CN204350550U - Locking structure of temperature equalizing plate - Google Patents

Abstract

The utility model discloses a samming board lock solid structure, including fixed frame, samming board and a plurality of locking part. The fixing frame comprises a ring frame and a supporting plate, the ring frame is provided with a plurality of openings, the supporting plate is provided with a containing groove and a hollow groove, the temperature-equalizing plate is arranged on the fixing frame and is provided with a plurality of through holes corresponding to the openings, the temperature-equalizing plate is formed with a contact convex surface and a heat-conducting convex surface, the contact convex surface is protruded out of the hollow groove, the heat-conducting convex surface is accommodated in the containing groove, the locking pieces are respectively penetrated through the corresponding through holes and the openings, and the temperature-equalizing plate enables the contact convex surface to be attached to the electronic heating element through the locking pieces; the structure increases the strength of the temperature-uniforming plate, and the temperature-uniforming plate is firmly combined on the electronic heating element for heat dissipation.

Description

Vapor plate locking structure

technical field

The utility model relates to a uniform temperature plate, in particular to a locking structure of a uniform temperature plate.

Background technique

Vapor chamber is a high-performance heat dissipation device that can quickly conduct local heat source to large-area flat plate. Due to its high heat transfer capacity, light weight, simple structure and multi-purpose features, and the ability to transfer a large amount of heat without consuming power, the vapor chamber has been widely used in high-performance heat dissipation components markets, such as servers, communications, high-speed Step-by-step graphics cards, high-efficiency LED cooling components, etc.

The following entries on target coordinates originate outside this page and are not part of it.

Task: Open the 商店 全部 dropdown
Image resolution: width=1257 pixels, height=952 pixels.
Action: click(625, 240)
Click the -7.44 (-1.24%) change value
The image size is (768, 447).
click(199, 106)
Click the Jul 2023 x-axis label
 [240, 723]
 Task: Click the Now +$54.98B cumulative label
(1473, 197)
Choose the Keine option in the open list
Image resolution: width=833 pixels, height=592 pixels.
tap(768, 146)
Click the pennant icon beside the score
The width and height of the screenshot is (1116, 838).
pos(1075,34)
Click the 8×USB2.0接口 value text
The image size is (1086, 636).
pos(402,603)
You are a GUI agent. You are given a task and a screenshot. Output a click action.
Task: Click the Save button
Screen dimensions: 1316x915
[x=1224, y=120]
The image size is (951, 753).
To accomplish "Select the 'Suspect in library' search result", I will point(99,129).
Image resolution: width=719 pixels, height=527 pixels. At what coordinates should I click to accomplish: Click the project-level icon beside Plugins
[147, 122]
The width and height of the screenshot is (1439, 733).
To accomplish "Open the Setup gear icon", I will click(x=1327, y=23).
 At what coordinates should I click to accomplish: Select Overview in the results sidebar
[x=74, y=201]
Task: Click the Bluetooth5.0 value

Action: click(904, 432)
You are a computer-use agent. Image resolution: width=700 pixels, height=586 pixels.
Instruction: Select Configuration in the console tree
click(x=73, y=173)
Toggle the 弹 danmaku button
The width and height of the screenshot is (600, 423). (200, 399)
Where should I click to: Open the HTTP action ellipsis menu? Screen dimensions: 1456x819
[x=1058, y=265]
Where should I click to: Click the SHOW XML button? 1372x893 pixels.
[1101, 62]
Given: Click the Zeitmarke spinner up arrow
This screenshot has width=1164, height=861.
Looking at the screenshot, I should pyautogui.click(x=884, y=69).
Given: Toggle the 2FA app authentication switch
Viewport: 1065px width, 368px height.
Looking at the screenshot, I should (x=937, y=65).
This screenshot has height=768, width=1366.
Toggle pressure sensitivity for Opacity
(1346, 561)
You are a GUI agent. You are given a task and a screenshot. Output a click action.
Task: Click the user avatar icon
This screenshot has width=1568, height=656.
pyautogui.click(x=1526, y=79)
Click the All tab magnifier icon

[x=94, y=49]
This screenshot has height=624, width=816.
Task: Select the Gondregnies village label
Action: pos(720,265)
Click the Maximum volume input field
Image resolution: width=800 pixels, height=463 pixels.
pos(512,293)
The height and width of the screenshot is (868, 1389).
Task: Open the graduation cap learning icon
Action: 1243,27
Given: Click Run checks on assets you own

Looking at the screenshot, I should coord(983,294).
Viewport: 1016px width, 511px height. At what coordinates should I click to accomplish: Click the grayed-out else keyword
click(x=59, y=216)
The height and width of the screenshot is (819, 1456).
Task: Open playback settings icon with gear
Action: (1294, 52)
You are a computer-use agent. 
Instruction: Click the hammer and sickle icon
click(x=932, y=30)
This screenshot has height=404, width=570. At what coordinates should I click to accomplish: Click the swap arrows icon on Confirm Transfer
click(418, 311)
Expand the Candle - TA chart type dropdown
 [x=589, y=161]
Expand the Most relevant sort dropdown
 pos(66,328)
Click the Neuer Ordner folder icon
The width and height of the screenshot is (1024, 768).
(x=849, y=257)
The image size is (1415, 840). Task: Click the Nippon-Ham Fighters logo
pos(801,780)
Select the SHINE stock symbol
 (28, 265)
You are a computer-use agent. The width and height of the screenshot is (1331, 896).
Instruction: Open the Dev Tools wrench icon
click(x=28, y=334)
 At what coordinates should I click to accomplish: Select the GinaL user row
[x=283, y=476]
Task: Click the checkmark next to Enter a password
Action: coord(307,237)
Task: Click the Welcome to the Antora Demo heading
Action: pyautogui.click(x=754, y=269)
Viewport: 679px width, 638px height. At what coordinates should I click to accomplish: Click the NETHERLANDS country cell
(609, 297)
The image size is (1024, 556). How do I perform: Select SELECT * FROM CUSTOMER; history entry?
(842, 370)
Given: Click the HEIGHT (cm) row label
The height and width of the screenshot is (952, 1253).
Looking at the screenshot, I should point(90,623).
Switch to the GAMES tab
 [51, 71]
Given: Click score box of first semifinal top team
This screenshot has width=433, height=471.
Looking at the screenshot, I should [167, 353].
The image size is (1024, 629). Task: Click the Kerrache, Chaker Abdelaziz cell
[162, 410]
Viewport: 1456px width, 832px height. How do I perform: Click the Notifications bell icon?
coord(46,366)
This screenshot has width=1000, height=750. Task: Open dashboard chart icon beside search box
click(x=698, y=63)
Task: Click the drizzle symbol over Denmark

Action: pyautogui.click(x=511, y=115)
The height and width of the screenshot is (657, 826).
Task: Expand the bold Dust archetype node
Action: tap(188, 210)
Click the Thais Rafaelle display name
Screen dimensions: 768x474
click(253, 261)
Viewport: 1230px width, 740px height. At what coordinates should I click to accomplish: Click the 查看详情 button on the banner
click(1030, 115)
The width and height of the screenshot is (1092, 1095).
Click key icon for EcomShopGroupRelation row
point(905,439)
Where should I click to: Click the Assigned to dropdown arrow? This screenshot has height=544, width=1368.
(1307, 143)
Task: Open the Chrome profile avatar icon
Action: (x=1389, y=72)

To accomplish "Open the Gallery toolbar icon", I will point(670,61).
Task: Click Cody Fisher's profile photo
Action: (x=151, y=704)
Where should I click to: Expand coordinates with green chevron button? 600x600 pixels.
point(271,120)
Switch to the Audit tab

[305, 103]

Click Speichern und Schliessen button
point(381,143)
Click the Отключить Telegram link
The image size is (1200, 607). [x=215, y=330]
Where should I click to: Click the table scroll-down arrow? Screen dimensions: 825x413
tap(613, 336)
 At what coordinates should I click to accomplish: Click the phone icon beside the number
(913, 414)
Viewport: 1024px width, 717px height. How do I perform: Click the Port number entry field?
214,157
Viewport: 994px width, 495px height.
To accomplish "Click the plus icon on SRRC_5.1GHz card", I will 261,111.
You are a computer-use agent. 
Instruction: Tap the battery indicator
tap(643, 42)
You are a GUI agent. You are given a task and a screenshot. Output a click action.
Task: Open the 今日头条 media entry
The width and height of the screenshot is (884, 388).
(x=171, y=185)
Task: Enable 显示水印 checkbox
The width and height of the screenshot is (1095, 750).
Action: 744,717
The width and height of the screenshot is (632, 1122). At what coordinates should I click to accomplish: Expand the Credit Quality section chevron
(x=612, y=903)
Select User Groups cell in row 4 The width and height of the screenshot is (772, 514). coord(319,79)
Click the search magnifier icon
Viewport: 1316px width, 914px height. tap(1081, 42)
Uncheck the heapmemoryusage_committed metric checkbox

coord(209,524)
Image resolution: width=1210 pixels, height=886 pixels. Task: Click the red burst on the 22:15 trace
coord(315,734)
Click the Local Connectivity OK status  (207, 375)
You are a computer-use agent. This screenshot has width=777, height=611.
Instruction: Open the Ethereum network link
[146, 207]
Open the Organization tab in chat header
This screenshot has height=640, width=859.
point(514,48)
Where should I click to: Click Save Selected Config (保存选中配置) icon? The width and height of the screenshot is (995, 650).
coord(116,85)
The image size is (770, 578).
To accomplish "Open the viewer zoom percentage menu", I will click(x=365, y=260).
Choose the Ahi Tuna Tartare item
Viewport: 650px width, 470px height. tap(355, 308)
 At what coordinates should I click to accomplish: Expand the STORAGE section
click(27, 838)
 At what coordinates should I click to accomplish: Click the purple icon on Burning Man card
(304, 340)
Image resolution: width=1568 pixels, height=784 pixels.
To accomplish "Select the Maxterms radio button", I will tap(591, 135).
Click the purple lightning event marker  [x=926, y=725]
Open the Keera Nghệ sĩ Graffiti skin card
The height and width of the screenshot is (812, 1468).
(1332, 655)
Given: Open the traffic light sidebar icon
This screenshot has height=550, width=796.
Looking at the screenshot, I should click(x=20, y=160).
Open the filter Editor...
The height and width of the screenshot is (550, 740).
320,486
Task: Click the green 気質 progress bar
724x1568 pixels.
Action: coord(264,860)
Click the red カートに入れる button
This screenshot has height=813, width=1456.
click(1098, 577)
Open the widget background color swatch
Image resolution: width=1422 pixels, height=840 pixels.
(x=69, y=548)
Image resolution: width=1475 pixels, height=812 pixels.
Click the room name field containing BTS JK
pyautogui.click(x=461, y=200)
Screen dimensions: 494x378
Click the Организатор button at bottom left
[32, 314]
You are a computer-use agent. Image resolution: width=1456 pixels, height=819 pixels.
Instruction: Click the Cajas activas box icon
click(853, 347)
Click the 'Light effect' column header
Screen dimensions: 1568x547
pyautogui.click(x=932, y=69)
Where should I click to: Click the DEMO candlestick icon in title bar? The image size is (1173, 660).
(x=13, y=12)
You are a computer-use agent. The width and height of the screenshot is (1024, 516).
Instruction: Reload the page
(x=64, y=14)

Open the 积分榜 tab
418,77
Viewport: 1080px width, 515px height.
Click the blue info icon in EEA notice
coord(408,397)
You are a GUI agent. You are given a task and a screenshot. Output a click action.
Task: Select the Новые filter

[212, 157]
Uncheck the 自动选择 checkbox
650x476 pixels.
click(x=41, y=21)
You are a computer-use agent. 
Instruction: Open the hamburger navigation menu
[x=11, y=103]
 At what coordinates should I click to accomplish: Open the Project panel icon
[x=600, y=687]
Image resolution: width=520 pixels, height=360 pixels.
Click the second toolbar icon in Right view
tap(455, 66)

However, in order to meet the demands of today's thin and light electronic equipment, the vapor chamber must also be designed to be thin and light, so as to reduce the overall thickness of the electronic equipment. In this regard, how to design the locking structure of the vapor chamber and how to securely combine the vapor chamber with the electronic heating element so as to dissipate heat from the electronic heating element is the research motivation of the present invention.

Utility model content

An object of the present invention is to provide a vapor chamber locking structure, so that the vapor chamber can be firmly combined with the electronic heating element to dissipate heat.

Another object of the present invention is to provide a vapor chamber locking structure, so as to increase the strength of the chamber and prevent deformation of the chamber.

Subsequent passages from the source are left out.